Protobuf: Protobuf is a binary format

  • Optimized for efficient data interchange

  • It is not human-readable and optimized for serialization and efficient data interchange.

  • Used for High-performance use cases

What are binary formats ?

  • A binary format is a method of encoding data as a sequence of binary digits (0 and 1) for storage or transmission.
  • In contrast to text-based formats like JSON and XML, binary formats are not human-readable and must be parsed by a program or library in order to be understood.

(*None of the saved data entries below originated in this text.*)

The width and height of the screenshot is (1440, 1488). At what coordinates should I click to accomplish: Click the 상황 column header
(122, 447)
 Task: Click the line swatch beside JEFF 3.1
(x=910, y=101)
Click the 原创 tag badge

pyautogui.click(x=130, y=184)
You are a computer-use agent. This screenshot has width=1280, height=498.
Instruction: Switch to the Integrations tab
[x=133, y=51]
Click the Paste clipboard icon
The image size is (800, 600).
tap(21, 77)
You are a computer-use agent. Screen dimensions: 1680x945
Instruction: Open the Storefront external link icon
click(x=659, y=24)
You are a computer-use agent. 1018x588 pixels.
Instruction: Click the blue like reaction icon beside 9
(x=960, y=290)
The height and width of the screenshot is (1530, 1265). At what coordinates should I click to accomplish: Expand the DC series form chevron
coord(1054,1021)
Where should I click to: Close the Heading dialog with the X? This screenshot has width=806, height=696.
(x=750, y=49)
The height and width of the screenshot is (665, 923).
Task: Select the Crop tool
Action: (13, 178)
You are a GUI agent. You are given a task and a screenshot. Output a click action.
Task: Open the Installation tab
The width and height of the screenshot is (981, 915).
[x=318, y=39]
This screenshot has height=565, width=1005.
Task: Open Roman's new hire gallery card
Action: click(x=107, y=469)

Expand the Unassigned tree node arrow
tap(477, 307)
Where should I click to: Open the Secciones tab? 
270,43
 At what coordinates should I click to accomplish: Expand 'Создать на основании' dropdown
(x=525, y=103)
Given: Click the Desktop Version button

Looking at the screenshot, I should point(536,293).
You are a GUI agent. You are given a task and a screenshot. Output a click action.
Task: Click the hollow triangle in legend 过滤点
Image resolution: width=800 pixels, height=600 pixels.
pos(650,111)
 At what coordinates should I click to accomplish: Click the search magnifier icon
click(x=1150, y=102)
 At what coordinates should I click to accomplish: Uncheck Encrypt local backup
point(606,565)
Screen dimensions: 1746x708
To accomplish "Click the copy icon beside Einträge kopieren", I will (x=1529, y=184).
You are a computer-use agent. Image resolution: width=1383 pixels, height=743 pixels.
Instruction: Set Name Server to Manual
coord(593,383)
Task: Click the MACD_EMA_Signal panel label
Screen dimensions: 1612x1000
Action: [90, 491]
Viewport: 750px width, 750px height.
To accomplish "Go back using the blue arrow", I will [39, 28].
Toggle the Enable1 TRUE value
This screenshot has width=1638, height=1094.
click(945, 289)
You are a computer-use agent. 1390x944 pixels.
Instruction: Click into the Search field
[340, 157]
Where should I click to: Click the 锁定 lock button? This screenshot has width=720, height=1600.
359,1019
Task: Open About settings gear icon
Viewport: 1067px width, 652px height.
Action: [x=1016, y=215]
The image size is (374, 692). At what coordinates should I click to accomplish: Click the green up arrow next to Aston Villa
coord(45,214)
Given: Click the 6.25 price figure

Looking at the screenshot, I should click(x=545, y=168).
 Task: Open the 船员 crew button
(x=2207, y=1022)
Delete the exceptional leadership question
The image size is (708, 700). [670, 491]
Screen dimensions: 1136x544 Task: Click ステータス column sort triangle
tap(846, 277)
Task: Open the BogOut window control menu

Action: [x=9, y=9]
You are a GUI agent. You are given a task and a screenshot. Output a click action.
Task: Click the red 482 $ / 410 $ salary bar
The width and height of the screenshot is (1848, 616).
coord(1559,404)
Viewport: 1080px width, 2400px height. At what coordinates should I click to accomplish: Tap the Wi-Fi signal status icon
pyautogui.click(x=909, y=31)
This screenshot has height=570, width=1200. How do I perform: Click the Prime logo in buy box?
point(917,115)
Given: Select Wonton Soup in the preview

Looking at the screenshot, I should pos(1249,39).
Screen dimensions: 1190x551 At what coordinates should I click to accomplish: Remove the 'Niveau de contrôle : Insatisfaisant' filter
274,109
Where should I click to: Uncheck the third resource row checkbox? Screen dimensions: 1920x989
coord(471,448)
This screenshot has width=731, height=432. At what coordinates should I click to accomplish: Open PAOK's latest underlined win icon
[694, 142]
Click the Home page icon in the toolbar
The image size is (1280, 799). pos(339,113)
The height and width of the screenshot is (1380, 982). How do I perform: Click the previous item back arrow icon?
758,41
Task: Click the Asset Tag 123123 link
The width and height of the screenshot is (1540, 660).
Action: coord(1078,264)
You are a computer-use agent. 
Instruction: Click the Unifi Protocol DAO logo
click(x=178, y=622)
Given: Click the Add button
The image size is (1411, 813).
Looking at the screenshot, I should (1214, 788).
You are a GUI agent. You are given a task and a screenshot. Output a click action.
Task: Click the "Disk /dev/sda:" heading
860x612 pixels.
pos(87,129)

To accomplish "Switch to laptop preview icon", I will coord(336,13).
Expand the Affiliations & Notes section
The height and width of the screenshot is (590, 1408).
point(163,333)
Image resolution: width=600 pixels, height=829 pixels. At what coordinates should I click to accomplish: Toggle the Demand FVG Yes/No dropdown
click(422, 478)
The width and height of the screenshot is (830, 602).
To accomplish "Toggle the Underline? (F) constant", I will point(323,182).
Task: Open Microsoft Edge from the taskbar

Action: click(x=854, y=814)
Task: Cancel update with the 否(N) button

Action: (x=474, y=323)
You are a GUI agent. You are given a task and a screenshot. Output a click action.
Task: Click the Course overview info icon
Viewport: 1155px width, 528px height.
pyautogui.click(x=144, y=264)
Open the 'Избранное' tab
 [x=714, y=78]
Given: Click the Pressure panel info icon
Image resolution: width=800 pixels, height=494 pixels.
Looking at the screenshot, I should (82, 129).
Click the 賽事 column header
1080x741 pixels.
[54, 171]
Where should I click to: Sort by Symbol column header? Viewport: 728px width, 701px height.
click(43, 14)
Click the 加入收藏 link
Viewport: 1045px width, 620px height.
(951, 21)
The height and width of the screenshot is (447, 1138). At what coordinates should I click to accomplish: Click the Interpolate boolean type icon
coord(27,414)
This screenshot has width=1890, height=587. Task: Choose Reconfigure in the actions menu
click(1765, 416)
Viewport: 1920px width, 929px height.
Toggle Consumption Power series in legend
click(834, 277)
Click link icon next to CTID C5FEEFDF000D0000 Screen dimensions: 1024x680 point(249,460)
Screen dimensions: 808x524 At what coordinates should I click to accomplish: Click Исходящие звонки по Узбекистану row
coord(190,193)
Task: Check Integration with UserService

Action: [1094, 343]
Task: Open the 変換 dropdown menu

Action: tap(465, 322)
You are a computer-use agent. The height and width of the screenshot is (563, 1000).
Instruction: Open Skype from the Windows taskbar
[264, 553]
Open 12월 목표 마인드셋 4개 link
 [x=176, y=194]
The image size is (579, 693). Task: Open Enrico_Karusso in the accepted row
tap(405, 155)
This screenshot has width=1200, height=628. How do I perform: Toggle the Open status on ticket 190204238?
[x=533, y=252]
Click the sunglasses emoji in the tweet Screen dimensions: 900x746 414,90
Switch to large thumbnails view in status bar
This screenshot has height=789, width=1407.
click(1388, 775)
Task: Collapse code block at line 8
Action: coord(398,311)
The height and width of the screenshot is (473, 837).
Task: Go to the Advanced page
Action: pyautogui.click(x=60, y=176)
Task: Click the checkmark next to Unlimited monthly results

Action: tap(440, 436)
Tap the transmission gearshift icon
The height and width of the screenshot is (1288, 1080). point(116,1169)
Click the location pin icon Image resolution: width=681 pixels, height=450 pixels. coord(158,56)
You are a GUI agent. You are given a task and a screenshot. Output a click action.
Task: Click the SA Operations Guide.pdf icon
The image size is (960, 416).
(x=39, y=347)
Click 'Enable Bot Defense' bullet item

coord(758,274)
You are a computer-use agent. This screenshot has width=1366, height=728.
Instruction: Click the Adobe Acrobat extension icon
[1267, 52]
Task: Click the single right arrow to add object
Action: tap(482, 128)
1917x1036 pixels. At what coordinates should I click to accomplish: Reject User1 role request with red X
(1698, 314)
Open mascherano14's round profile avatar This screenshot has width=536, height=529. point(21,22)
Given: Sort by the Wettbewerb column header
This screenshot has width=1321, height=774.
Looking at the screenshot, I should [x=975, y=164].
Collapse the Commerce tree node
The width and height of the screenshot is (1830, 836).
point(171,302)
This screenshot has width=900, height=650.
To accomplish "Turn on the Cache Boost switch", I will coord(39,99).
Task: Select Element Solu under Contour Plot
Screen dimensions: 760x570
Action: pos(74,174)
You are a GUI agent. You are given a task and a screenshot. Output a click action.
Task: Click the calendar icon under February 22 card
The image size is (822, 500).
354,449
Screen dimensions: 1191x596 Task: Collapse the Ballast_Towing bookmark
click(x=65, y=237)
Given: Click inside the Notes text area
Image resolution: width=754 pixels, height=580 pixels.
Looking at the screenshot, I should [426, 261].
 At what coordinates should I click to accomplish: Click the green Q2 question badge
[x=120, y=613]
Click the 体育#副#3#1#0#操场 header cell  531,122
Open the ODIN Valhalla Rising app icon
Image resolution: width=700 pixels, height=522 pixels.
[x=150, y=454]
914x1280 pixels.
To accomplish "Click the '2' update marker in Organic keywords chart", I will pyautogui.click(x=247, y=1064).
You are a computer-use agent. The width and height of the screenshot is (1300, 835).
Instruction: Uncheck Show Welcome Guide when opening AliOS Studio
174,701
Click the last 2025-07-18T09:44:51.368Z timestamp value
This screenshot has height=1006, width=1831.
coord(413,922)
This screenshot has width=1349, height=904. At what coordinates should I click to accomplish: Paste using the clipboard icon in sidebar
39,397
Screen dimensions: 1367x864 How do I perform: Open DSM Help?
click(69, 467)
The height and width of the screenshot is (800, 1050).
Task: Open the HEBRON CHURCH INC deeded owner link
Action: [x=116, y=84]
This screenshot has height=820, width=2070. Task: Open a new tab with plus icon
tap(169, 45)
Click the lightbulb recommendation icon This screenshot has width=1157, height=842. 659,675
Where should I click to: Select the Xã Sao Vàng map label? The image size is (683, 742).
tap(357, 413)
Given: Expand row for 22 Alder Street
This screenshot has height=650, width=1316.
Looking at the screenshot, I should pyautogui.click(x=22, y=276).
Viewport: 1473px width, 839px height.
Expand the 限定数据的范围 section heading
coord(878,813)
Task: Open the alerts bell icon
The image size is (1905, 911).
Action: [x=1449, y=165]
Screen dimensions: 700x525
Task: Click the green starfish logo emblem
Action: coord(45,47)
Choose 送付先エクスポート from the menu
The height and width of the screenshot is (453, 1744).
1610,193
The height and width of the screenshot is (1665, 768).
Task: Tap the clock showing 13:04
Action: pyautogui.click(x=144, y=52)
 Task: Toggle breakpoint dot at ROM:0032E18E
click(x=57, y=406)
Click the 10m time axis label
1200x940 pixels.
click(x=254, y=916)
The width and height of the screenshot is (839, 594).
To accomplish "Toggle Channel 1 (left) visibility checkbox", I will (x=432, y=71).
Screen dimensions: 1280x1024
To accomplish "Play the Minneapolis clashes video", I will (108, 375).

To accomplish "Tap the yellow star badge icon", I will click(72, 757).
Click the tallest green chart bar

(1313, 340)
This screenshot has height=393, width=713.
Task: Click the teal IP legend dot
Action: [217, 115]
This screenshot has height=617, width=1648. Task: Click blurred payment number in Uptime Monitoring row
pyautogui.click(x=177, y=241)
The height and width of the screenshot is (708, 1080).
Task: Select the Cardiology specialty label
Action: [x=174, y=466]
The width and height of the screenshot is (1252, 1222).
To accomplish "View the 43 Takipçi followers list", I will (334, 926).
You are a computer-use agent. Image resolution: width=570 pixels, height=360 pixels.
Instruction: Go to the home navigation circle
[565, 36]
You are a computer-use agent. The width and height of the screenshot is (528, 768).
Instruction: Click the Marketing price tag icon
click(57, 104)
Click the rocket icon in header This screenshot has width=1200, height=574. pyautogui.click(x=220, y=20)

How do Protocol Buffers Work?

  • First, You define how you want your data to be structured

  • Then you can use special generated source code to write and read your structured data to a variety of data streams

[https://protobuf.dev/overview/](https://protobuf.dev/overview/)https://protobuf.dev/overview/

Detailed Steps :

  1. Define Schema : Protocol Buffers (Protobuf) work by defining a structured schema for data using a interface description language.
  • Create a .proto file to define the structure of their data using the Protobuf schema definition language. Example:

    syntax = “proto3”; message Person { string name = 1; int32 id = 2; bool has_ponycopter = 3; }

  1. Compile Schema: The .proto file is compiled using a Protobuf compiler (protoc).
  • This compiler generates language-specific code (such as Java, Python, etc.) based on the defined schema. Example command for generating Python code:

    protoc - python_out=. your_proto_file.proto

  1. **Generate Code : **The generated code includes classes for each message type, as well as methods for serialization and deserialization. These methods are optimized for efficiency and are used to convert data between its in-memory representation and the serialized binary format.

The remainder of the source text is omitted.